Postscript, 7 October: In today’s Guardian, Michael White writes:
Mid-Atlantic telly don Simon Schama wrote a very obliging article about David Cameron for Saturday’s FT without revealing he was poised to join the coalition as its back-to-history-basics curriculum adviser. Confronted with the country’s ignorance of past glories, he could start with the education secretary, Michael Gove, who muddled Isaiah Berlin and Immanuel Kant….
I think it’s categorically imperative that Michael Gove gets this right, don’t you?
And is our Mr Gove right that ‘our literature is the best in the world’? For that matter, whose literature is he talking about? Consider the authors he names….
The Spirit LevelSt George’s Day again and the High Street is festooned with flags. We must be proud of our local saint – though as Judith Maltby points out, he probably wasn’t local at all, at least not to England.
Perhaps this excitement is a sign of election fever? There’s certainly been some here; for the first time I can ever recall, a Parliamentary candidate has come to the door – the kind of good old-fashioned politics that makes you proud to be British. Actually, first to call was a canvasser who said ‘I’m looking for Tories: are you one?’ I vacillated but added that since it’s a very close race in High Peak, I’d love to talk about the issues. He responded: ‘I’m a messenger, not a missionary!’ However, he did then bring Andrew Bingham, the Conservative candidate, to the door – and I didn’t even inquire whether the non-dom Lord Ashcroft was funding their campaign.

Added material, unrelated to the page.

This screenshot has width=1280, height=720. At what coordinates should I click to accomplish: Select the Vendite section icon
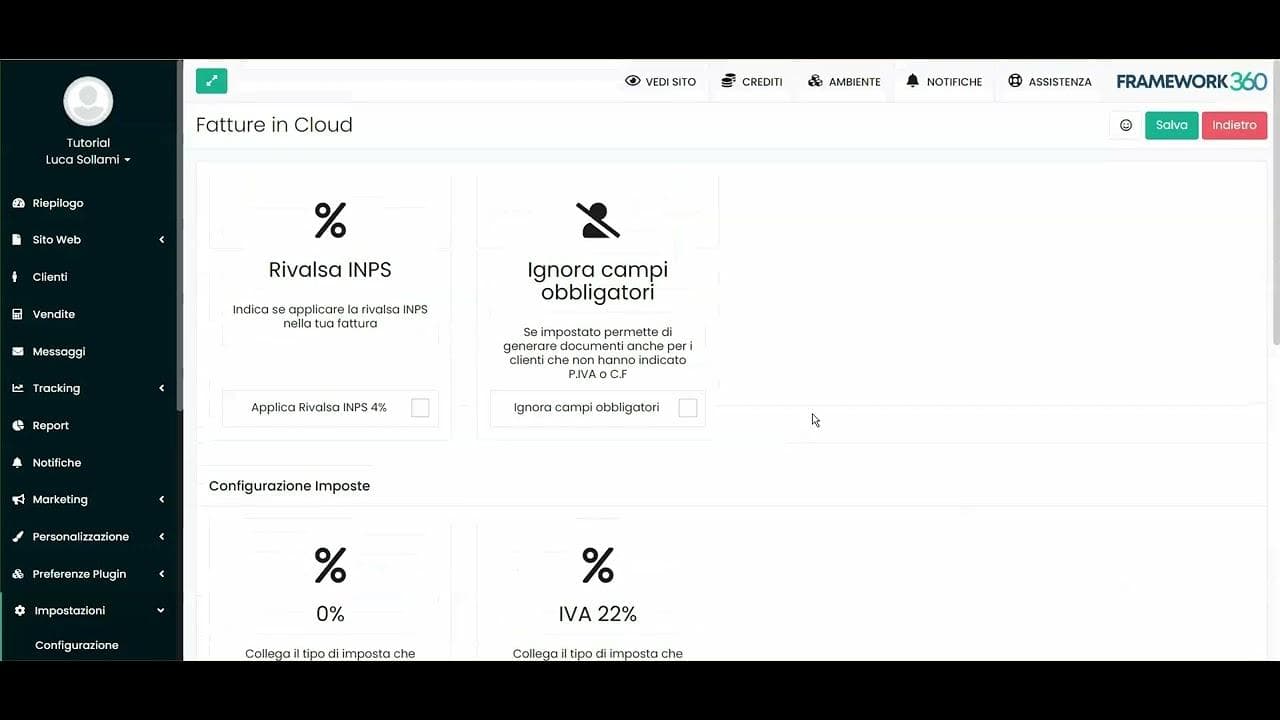point(16,314)
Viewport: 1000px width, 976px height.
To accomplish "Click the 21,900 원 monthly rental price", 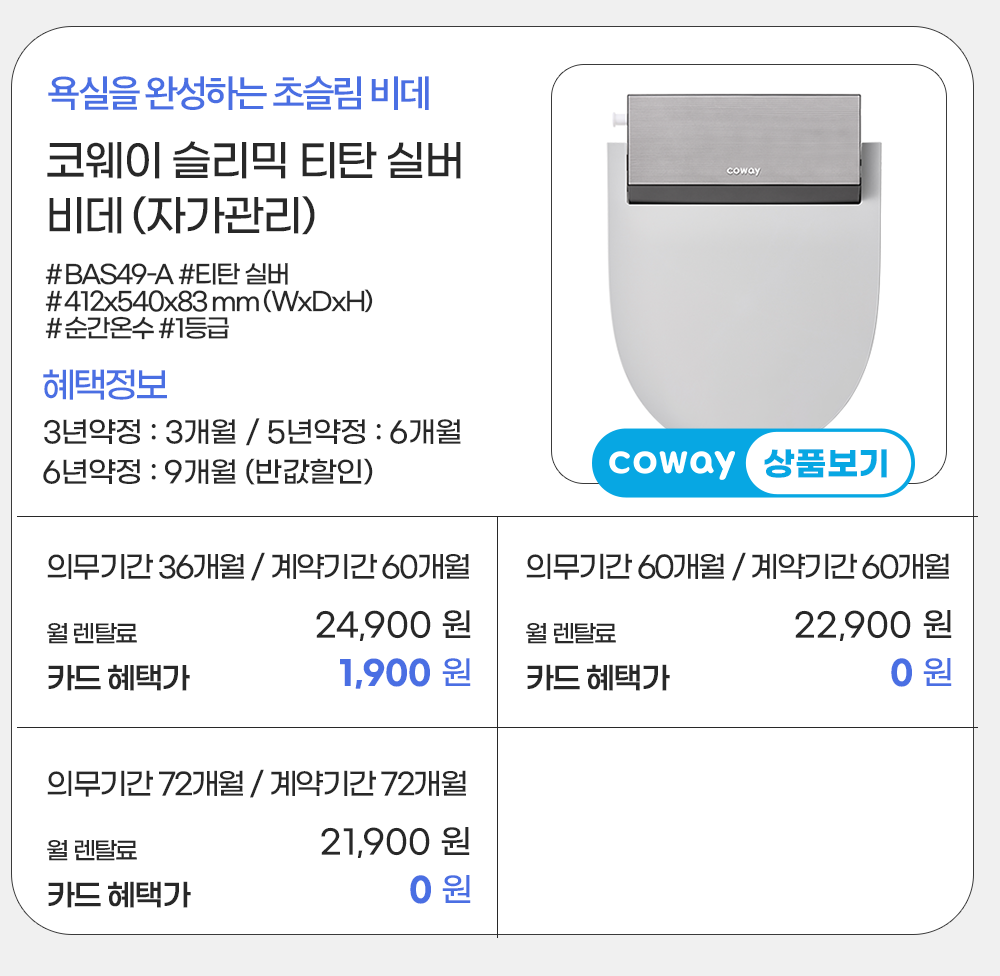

I forgot to ask whether he agreed with Shelley that ‘poets are the unacknowledged legislators of the world’ – that might have been an opening to ask his views of the current Poet Laureate too. (Should one select an MP on the basis of poetic preferences?) I did however have a question about inequality, prompted by my current reading of Wilkinson and Pickett’s The Spirit Level: Why Equality is Better for Everyone. I should have quoted William Blake:
Is this a holy thing to see
In a rich and fruitful land,
Babes reduced to misery
Fed with cold and usurous hand?
There are sharp questions about this in a letter from Rev Dennis Nadin in today’s Guardian: ‘Where is the voice of the poor to be heard in this election?’
And now I see that the same Andrew Bingham can be spotted walking past the famous Café Royston (of League Of Gentlemen fame) in a short video about the constituency by John Harris called Hang Parliament! on the Guardian site. It seems from this that although the Conservatives want us to ‘vote for change’ that doesn’t mean any change to the voting system. Perhaps, as Lord Curzon found out, it will all end in tears?